Using the records below, write out only the lines from the line containing "Screen dimensions: 1073x697" up to and including the line containing "Uncheck the Chocolate Sauce topping", exactly, with no pictures.

### SOURCE DATA

####################

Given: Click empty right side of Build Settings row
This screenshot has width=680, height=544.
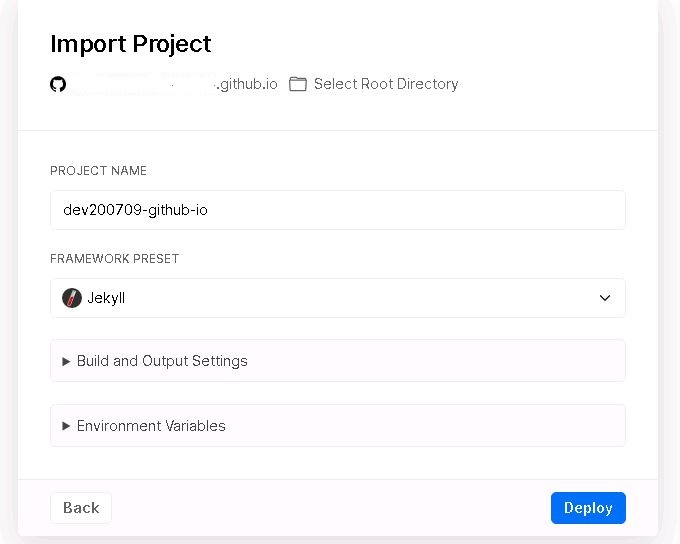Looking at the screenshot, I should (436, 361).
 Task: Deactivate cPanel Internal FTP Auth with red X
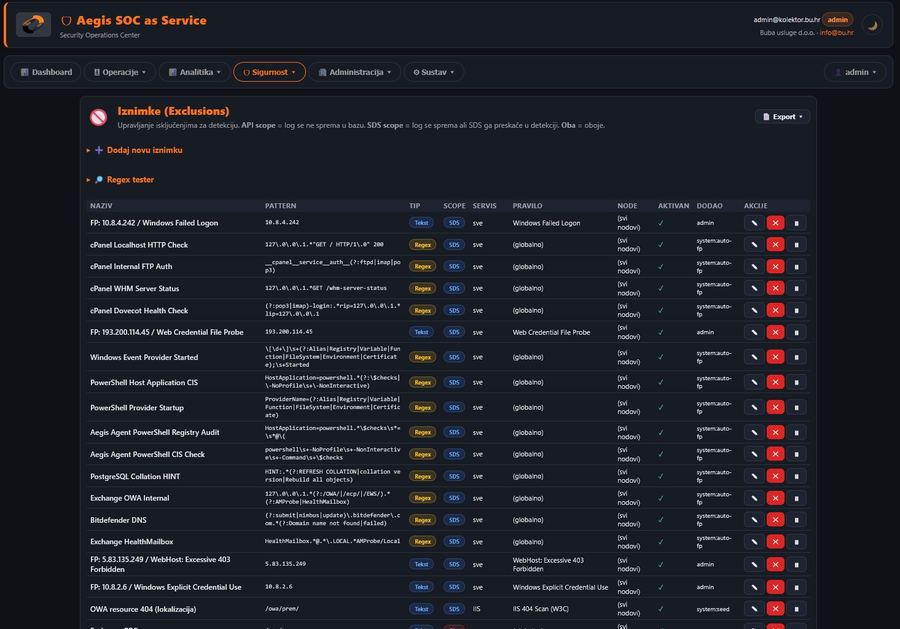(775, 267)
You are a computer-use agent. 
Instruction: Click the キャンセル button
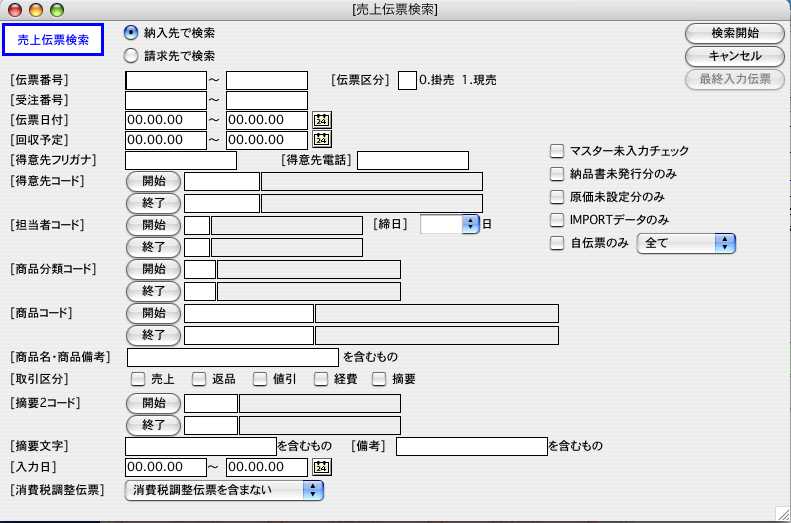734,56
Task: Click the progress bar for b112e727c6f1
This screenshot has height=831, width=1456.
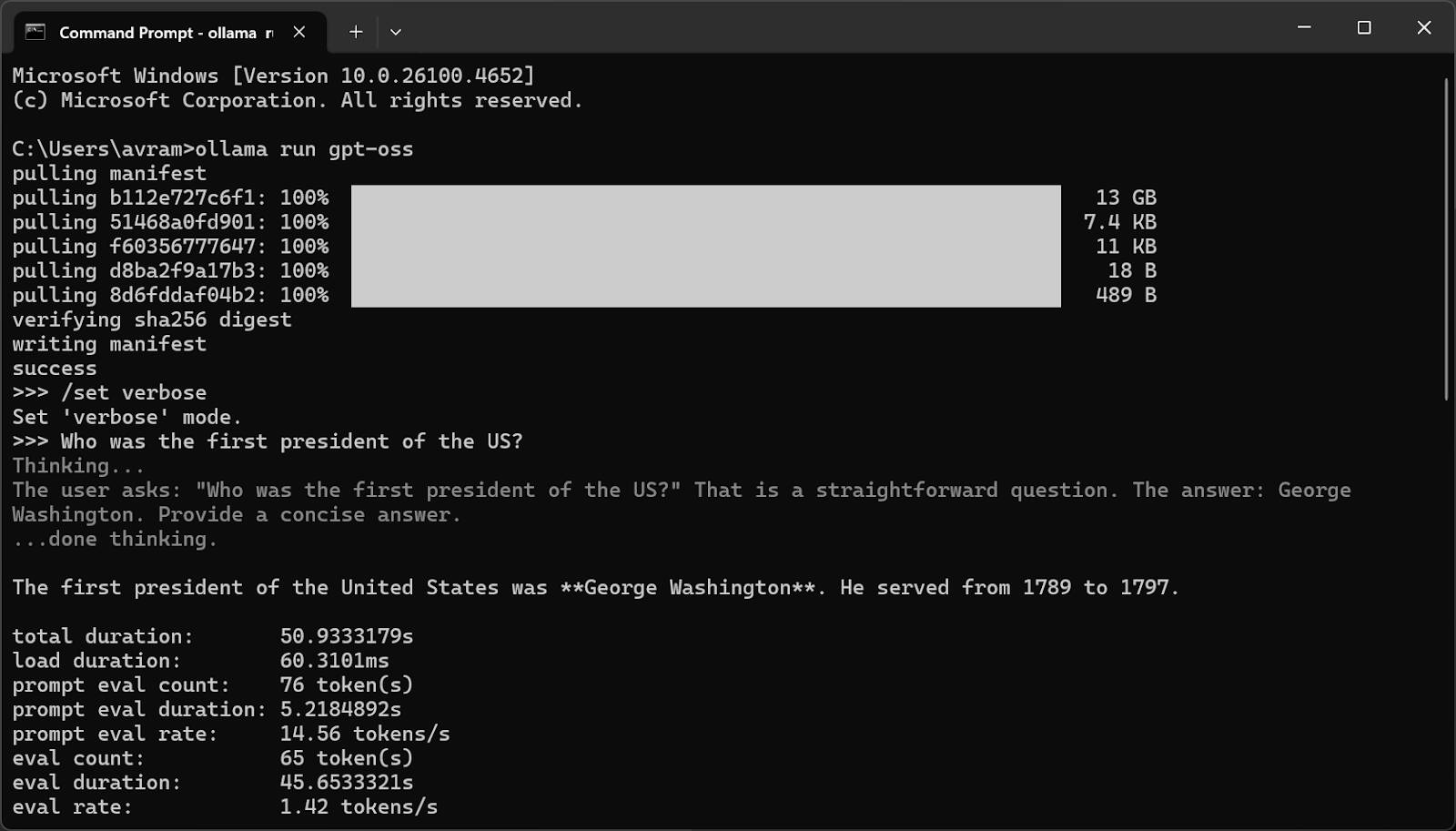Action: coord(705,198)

####################

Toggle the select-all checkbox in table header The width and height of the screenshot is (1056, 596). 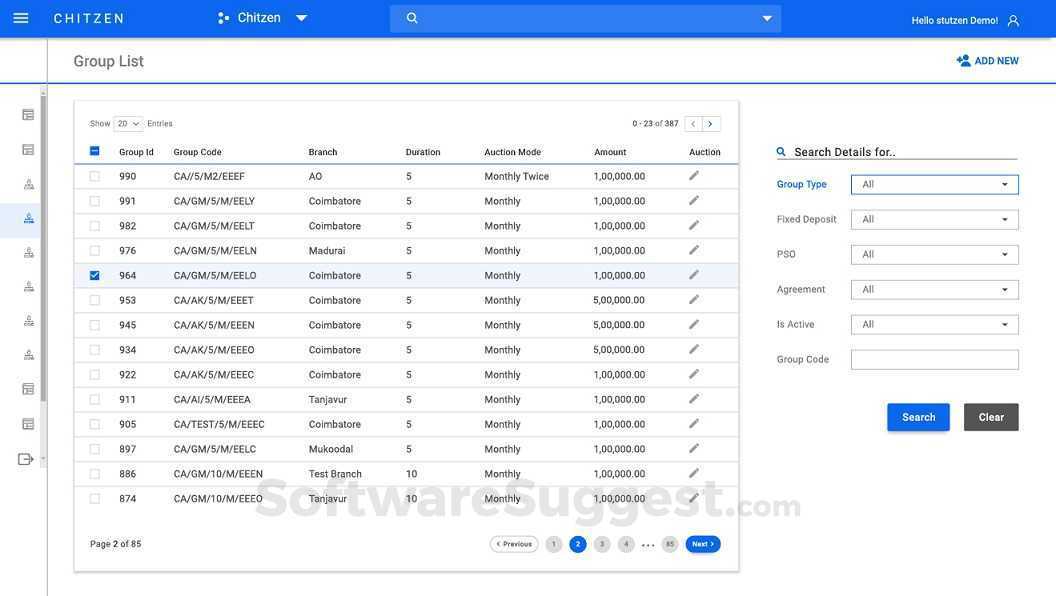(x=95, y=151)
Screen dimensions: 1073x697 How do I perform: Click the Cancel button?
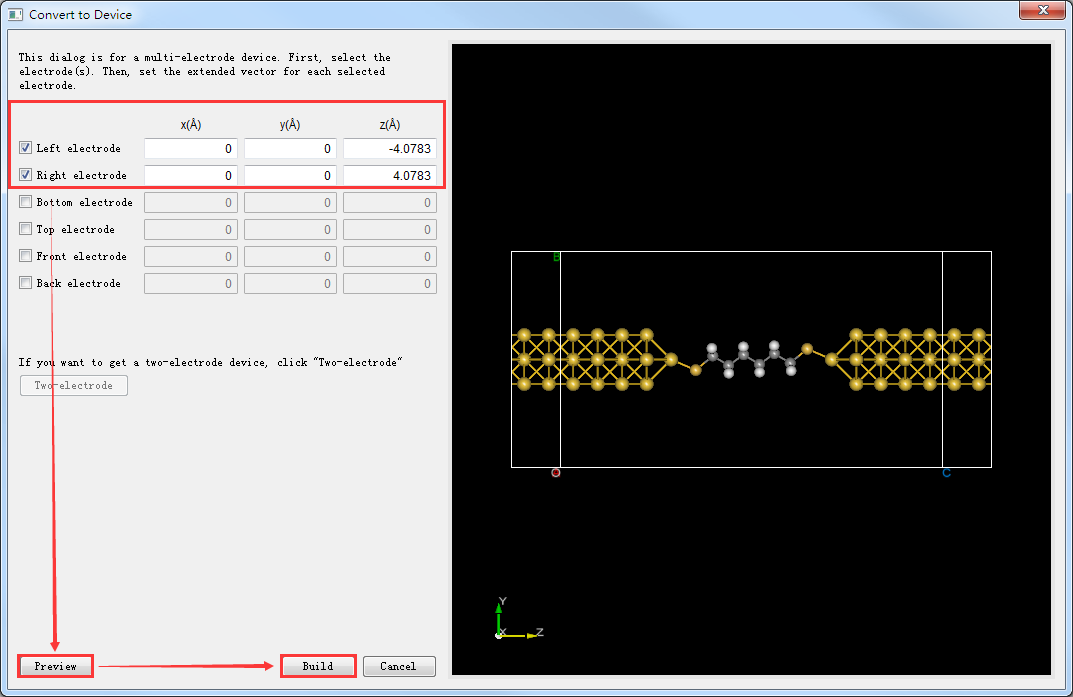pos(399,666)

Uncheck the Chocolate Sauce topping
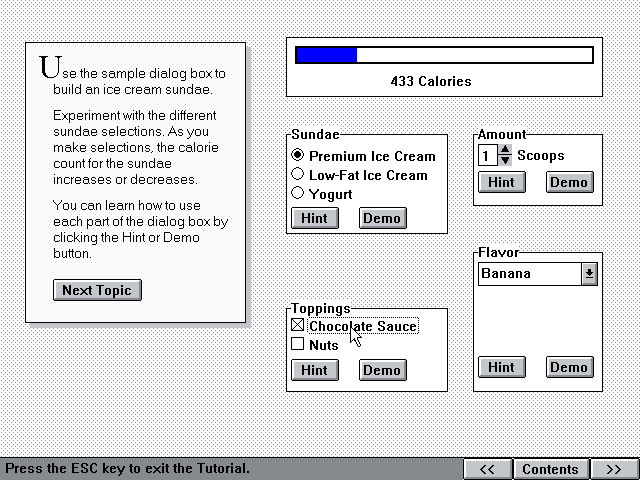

####################

### SOLVED PROBLEM
Screen dimensions: 1073x697 How do I perform: Click the Cancel button?
pos(399,666)

Uncheck the Chocolate Sauce topping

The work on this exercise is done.